Calls for papers

 

International Journal of Complexity in Leadership and Management
International Journal of Complexity in Leadership and Management

 

Special issue on: "Business Strategy - Then and Now"


Guest Editors:
Prof. Trevor Williams, University of Cape Town, South Africa
Dr. Colin Blackman, Centre for European Policy Studies, Belgium


This special issue will focus on changes in business and related strategy – in practice, theory and research – during the past twenty-one years.

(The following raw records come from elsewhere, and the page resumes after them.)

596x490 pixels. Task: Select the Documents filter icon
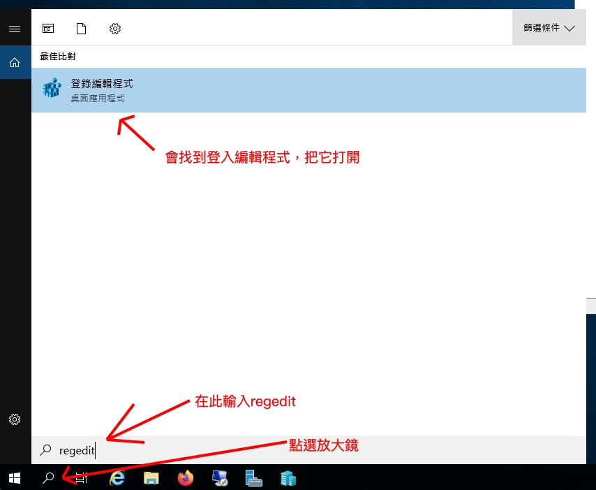(82, 29)
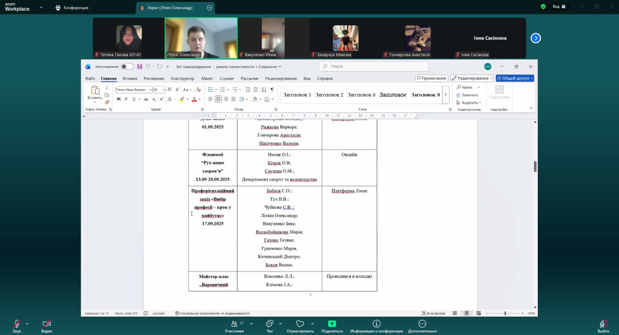Expand the Times New Roman font dropdown
The width and height of the screenshot is (619, 335).
150,90
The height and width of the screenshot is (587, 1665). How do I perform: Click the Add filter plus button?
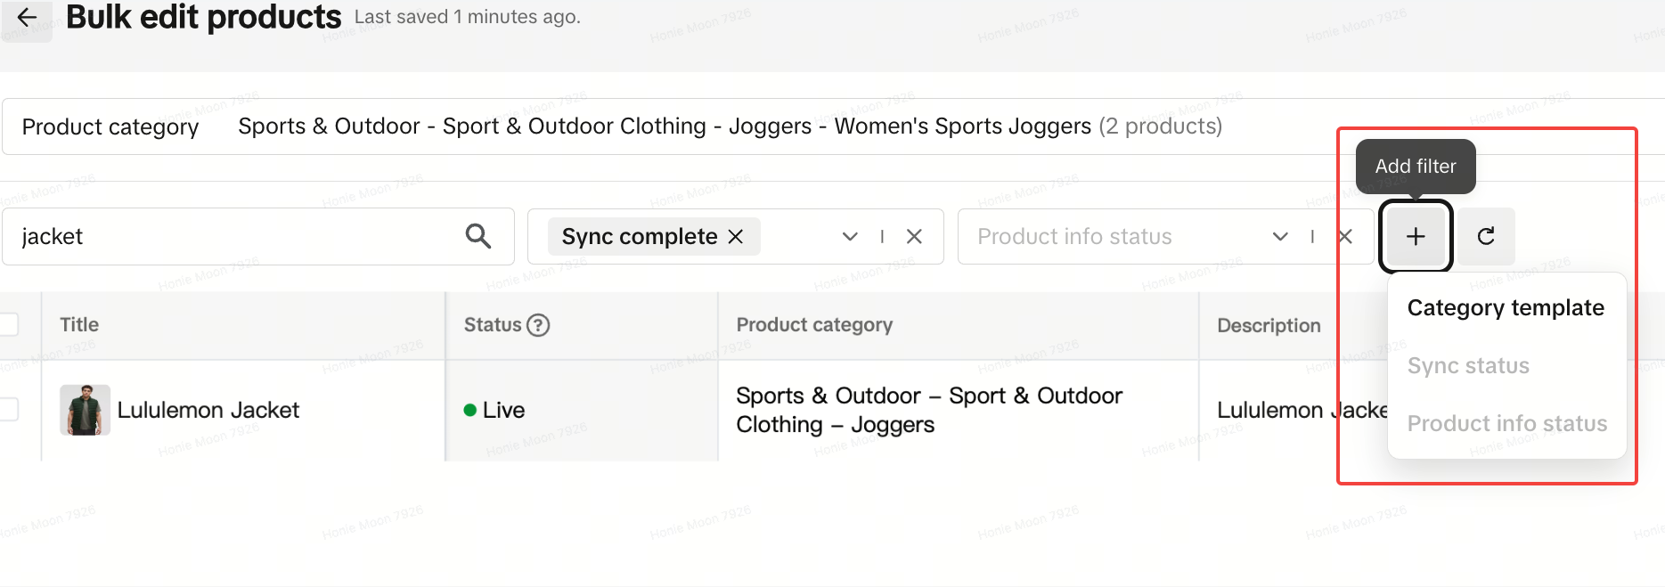click(x=1416, y=236)
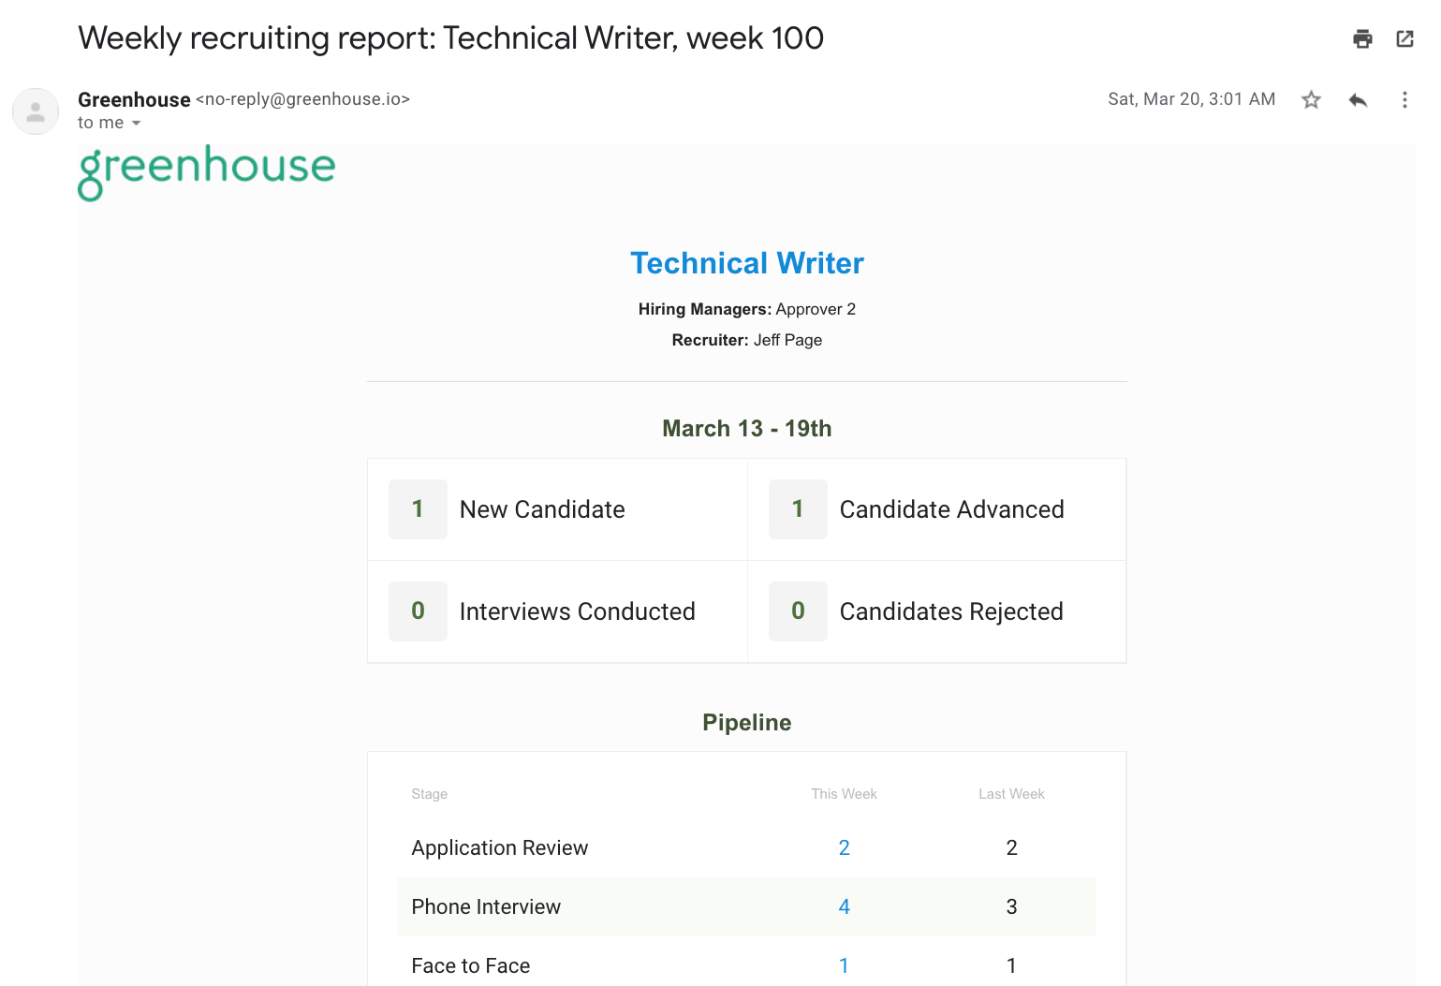Open the email in a new window
Screen dimensions: 1441x986
point(1404,38)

More specifically, the issue seeks to explore the relationship between business strategy in practice and academic theory and research in a field that, generally speaking, began in the 1960s with, in particular, Igor Ansoff, and the Business Policy group at Harvard Business School.

These concerns were examined by Trevor Williams in "The End of Strategy", the lead article in a special issue of the international policy journal Futures in May 1994. In looking at the history and the current state of strategy, the article and special issue as a whole questioned whether it was valid or useful to make a distinction between, on the one hand, practice and, on the other hand, academic theory and research.

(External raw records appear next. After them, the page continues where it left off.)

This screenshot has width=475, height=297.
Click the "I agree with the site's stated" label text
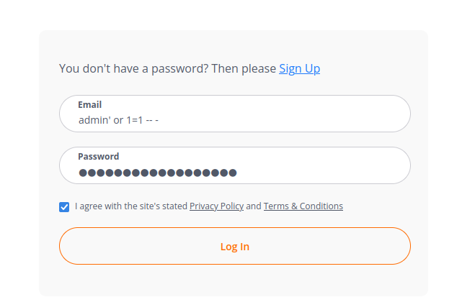(131, 206)
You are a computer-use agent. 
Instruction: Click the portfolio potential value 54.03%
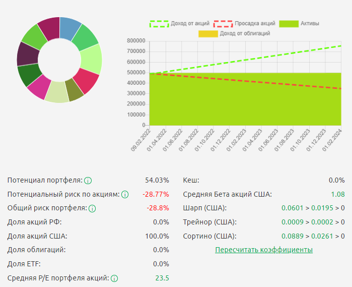point(157,181)
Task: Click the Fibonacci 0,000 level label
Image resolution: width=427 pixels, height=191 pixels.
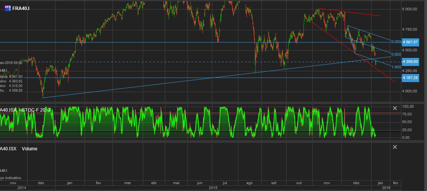Action: pos(396,41)
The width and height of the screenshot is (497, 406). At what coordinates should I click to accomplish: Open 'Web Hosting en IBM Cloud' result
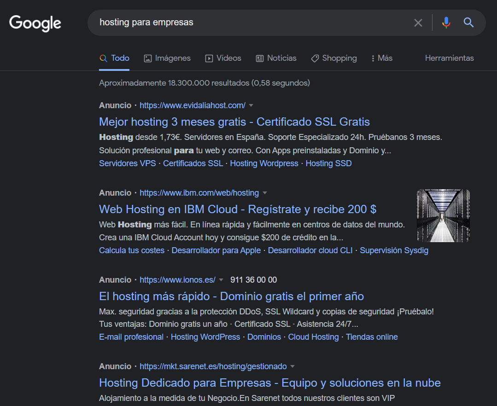click(237, 209)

More recently, in the 50th Anniversary Edition of the McKinsey Quarterly (2014, Number 3), Ghemawat detects a worsening disconnect between "what companies want from strategy" and "current conversations among strategy researchers in academia". Going further, in Business Strategy: Uncertainty, Opportunity and Enterprise, Spender wondered whether "… a book on business strategy [should] be informing its readers about academics' work? If so, I have failed completely. Everything I have done is to stand all available theory on its head to show what it does not do". Is Spender's judgment useful?

In examining claims for practical novelty and significance, we should not, perhaps, be too concerned to be merely polite. For example, the so-called "Strategy-as-Practice" "turn" has been claimed, as illustrated by the publication of a Cambridge Handbook, to be significant. But its underlying motivation is bogus. Imagine a telephone conversation:

Caller: "I wish to speak to your company."
Receptionist: "Who in particular would you like to speak to?"
Caller: "No, no. You don't understand. Your company's annual report states that your company has a strategy. I wish to speak to your company, not to a human representative."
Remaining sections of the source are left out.